Exercise details
Would you please return the lines of the material that contain the word "radio"?
================
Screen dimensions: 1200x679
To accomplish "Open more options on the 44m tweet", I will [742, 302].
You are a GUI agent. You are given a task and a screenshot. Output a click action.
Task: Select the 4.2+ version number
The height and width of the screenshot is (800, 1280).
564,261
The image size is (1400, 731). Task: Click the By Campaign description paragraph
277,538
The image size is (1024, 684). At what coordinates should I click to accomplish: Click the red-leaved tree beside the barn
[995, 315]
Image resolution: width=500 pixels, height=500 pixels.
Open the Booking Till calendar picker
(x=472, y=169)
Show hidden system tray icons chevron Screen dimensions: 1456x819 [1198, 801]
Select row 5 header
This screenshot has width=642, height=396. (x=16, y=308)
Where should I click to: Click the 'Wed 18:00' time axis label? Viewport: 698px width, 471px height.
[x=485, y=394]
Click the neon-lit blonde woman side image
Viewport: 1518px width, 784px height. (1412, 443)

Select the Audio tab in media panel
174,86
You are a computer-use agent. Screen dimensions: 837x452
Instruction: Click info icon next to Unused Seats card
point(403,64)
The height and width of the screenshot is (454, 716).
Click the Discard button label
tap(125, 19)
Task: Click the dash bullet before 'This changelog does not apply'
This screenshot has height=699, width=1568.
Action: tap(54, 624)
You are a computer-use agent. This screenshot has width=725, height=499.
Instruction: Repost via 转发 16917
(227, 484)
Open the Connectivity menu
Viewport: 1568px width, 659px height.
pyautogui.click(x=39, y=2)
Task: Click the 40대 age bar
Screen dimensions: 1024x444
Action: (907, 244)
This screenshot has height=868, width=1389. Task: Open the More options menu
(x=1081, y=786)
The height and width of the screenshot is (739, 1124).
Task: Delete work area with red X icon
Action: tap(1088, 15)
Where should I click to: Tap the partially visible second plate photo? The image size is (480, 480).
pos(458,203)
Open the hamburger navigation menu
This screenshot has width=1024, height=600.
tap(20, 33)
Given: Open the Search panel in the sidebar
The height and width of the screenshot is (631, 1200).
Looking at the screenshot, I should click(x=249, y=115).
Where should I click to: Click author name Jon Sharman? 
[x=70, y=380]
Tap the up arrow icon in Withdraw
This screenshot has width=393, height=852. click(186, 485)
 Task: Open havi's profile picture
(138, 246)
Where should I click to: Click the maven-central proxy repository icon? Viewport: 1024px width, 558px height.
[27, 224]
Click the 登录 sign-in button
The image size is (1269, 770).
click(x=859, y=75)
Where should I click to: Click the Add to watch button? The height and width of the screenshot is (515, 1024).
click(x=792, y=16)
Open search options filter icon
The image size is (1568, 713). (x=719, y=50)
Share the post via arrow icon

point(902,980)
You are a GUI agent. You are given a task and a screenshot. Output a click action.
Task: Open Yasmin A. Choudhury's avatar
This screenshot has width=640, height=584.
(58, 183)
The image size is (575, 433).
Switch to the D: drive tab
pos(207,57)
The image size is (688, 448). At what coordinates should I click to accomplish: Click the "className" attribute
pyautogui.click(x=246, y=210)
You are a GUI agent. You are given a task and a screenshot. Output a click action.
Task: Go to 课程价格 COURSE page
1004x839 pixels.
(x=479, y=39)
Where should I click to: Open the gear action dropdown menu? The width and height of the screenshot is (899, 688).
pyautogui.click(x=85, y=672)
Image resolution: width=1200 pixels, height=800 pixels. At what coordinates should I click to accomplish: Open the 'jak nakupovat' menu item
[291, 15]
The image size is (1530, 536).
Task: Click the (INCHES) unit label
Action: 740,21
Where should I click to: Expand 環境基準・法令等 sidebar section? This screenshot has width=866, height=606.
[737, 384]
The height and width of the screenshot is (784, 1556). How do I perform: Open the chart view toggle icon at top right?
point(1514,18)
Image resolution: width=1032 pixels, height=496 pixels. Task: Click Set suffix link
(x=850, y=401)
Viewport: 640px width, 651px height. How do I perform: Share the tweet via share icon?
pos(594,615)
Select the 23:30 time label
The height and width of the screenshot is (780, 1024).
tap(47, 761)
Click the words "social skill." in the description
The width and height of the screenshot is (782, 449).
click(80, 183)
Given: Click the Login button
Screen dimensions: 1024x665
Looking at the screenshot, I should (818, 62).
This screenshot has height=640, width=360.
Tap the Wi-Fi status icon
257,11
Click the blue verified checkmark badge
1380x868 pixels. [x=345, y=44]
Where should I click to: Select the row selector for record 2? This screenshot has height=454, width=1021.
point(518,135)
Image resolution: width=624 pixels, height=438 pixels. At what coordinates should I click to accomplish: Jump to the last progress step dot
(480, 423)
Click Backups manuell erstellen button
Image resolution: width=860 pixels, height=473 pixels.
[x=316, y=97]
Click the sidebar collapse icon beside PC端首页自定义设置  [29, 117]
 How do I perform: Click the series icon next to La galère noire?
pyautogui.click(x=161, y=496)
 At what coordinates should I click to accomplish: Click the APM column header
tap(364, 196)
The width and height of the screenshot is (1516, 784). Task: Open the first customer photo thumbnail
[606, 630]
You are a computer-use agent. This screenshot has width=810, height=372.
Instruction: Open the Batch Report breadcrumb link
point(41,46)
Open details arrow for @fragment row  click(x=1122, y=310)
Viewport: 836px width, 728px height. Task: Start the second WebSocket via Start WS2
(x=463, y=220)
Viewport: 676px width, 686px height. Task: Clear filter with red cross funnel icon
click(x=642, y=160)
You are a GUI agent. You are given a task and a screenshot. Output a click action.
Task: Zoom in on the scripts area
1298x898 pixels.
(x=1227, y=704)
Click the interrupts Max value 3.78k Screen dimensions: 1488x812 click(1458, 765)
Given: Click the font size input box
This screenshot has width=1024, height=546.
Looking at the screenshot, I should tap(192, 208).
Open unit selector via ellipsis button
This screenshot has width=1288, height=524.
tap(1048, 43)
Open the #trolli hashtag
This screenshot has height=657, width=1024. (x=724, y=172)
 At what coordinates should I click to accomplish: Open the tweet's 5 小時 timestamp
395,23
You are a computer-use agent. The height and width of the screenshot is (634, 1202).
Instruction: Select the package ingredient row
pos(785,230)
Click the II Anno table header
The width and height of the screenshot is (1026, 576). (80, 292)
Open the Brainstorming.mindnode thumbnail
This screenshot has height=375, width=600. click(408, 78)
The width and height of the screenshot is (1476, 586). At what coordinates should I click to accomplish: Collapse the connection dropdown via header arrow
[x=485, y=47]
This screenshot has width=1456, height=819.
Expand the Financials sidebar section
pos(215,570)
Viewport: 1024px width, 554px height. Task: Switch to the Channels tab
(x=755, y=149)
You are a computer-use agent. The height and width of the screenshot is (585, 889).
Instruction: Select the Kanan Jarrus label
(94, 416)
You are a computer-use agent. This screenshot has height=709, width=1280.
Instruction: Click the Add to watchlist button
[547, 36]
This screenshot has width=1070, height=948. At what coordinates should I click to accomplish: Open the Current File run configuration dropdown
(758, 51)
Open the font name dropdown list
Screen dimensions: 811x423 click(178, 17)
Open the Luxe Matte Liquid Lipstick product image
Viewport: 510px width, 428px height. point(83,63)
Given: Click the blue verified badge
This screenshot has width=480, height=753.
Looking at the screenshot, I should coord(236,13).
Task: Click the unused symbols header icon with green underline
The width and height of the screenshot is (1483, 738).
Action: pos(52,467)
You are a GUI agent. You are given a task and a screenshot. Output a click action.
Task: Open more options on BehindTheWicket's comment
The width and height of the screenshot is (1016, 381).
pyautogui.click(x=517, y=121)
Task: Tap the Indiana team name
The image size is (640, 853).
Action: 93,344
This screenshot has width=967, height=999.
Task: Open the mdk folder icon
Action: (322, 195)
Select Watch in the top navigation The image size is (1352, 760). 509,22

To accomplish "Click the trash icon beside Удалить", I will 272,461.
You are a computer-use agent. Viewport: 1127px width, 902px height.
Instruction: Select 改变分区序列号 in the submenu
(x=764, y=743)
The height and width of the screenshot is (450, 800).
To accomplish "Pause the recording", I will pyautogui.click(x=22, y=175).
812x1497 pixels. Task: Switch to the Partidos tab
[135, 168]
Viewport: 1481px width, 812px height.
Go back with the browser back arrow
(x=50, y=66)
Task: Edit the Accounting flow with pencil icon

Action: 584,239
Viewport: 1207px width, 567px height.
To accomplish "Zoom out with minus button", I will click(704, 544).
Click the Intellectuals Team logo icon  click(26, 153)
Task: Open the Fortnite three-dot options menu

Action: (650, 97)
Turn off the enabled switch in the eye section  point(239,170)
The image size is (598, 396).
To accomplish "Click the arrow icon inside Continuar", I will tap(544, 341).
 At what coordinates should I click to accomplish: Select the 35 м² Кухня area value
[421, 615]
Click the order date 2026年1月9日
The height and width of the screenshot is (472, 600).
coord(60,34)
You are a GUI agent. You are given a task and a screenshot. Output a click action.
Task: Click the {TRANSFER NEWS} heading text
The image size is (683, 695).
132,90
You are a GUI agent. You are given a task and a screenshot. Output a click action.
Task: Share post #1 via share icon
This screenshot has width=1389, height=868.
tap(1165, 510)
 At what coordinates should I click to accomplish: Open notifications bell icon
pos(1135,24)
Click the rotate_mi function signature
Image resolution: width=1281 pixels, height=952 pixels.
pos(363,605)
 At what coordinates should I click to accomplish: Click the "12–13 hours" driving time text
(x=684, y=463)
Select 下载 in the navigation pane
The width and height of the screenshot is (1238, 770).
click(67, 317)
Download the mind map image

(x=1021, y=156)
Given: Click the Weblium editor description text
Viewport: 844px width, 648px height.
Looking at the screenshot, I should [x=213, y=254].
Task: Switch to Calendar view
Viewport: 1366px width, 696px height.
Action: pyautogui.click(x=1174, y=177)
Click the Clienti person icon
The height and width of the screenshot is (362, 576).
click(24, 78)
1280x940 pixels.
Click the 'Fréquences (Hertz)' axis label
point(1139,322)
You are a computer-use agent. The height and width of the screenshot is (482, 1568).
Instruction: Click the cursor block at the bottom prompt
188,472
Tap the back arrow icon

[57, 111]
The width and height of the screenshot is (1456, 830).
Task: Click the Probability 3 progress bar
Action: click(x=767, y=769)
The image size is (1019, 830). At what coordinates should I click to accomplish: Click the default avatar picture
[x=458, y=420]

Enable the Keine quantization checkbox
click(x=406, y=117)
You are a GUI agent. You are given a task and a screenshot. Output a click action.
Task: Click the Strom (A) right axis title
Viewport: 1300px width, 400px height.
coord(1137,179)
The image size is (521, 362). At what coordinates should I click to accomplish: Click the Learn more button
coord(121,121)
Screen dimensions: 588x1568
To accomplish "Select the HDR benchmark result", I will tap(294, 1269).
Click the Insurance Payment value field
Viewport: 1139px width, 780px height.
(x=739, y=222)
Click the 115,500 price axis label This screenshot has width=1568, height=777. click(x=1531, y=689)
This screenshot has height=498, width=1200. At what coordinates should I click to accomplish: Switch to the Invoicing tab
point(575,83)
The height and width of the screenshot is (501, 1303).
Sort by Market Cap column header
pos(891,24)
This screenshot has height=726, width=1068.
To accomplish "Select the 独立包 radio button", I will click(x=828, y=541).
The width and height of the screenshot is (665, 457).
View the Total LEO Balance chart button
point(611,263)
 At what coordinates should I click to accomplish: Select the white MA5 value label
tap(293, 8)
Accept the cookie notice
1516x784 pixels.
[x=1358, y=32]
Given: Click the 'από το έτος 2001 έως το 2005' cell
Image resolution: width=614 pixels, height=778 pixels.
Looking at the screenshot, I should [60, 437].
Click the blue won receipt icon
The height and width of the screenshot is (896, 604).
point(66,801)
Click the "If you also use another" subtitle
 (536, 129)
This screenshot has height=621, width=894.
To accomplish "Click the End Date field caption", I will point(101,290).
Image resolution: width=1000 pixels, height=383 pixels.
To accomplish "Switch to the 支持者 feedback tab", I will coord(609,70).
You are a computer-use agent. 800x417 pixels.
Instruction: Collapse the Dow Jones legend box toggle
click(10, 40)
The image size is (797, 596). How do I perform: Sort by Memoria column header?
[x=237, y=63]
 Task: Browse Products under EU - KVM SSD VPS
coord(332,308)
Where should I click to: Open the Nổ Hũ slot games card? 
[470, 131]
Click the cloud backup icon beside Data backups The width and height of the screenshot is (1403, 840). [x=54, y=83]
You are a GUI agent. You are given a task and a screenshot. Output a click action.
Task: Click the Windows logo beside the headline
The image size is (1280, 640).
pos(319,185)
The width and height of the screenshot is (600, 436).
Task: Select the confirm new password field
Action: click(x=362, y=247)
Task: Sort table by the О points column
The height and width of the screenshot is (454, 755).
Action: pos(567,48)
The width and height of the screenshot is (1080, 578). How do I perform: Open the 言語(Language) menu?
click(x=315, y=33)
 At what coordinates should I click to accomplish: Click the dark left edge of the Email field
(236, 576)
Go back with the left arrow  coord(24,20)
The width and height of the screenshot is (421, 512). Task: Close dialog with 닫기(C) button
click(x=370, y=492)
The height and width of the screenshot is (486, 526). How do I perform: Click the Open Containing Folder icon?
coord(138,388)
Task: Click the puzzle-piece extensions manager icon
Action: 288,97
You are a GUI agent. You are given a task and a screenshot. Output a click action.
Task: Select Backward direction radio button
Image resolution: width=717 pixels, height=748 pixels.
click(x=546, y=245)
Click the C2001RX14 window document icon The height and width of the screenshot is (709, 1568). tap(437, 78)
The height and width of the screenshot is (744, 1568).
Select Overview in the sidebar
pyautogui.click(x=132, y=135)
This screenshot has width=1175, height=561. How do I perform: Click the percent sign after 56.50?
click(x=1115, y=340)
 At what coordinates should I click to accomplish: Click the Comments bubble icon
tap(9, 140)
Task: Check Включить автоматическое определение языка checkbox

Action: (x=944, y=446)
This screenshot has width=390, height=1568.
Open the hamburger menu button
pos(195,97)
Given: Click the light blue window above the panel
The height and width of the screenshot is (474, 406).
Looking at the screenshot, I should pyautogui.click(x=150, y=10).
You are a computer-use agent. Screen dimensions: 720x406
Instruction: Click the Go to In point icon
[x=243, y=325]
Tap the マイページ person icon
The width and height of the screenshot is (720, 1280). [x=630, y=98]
================
Your response
To accomplish "Select the 独立包 radio button", I will click(x=828, y=541).
Task: Select Backward direction radio button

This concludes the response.